Halloween events in MMOs. That’s what October modern gaming for me has meant going back as far as my memory allows and this year was no different. Lord of the Rings Online, Star Trek Online, Guild Wars, Guild Wars 2, and The Division 2 were the main games I celebrated the spooky season in this year, using the opportunity in some to make some decent progress. None of the events I played had any real new content, though, aside from a few cosmetics. As these games age and players move on to other shinier pastures I can’t really fault them for it. Just sort of sad that these decades-old games are almost fully relying on nostalgia to draw players in. Still, seasonal events are always a good excuse to pop back in, even if the stay isn’t a long one.
October’s Goals Rating: 50/50
My goals for October mainly focused around Halloween events, as usual.
- Complete the 1st Part of Division 2‘s Year 5 Season 2 Update and Hit SHD level 250 – Complete!
- Check out LotRO‘s Harvestmath – Complete!
- Check out GW2‘s Shadow of the Mad King – Complete!
- Check out ESO‘s Witch’s Festival – Nope. Started very late and ESO just wasn’t calling me.
- Order a few more parts for the new PC and put it all together (3rd time’s the charm?) – Parts came in, now I’m just procrastinating.
- Get out 3 blog posts (One less than last goal?) – Nope. I’m awful.
- Prep for a Return to Streaming on Twitch – Kind of? I’ll explain.
3.5 out of 7. Not bad. I hit up the Halloween events in a lot more games than I was expecting myself to, Elder Scrolls Online just wasn’t one of them. ESO‘s event basically revolves around playing the game like normal, maybe making sure to run a delve or a public dungeon every day to get tickets just to do their awful seasonal rewards schtick of forming one pet just to use doohickeys to turn it into another pet or mount or something. Since the tickets are capped, though, if you want the top stuff you have to log in and play content you wouldn’t normally, like PvP. Their system mostly ends up feeling grindy or tedious so I only really play an event if I feel like it, which this time I didn’t.
As for returning to Twitch streaming, I was reminded that if I receive a payment from Amazon for streaming on Twitch during the year, then I’d have to upgrade to a deluxe tax package when doing my taxes next year which is going to be an extra $50 or so. I doubt if I return for just November and December I’d receive enough donations to offset that extra cost alone. So, better to return after the new year. Otherwise I’d be paying to do so. Nobody in the streaming community ever really talks about the taxes. Mostly because taxes are just not a fun thing to talk about, I guess.

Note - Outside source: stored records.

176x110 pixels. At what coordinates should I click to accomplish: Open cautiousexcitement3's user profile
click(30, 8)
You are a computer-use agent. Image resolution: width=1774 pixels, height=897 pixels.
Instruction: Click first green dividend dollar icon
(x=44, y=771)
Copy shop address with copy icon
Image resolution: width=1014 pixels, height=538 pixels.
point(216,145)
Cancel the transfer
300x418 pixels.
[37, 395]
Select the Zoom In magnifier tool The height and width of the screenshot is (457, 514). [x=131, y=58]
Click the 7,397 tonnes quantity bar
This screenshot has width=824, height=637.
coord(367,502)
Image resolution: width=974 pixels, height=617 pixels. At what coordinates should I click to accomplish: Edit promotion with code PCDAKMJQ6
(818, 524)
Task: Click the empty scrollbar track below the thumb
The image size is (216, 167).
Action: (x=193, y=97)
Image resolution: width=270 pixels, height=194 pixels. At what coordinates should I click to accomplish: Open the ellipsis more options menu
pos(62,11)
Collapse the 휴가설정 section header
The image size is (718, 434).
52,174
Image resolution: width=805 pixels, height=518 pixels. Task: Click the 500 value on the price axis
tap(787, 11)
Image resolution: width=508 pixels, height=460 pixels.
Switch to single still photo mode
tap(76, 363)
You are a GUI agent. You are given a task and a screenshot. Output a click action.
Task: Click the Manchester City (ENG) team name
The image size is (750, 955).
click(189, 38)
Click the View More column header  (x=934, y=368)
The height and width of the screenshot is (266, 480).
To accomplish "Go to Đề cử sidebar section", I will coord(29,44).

Guild Wars 2’s Mad King, Stopped Clocktower, and Draconis Mons
I just said nothing was new in Halloween events this year, but that’s not entirely true. This year during Guild Wars 2 Shadow of the Mad King Halloween festival the infamous Clocktower jumping puzzle, notorious for not allowing you to take a moments breath while jumping, was standing still. Allowing all players to ascend the tower at their leisure, even gliding. Not only was this a nice change of pace, but at the top was a vendor where you could trade some crafting components for paper bag helms with emoji faces on them. Adorable.
Also I spent some days before all the Halloween events started in earnest finishing up the Living World Season 3 Flashpoint release and Draconis Mons zone, the penultimate leading up to the Path of Fire expansion. Yes, I’m that far behind in the story. It was due to the years there where Arenanet was just being an absolute garbage company. Treating their employees quite poorly and for a long time it just felt wrong supporting them. However, with a regime change in mid-2019, it finally felt worth coming back to. So I started a brand new 2019 character with the intent of 100%’ing everything I can and now I’m playing catch up.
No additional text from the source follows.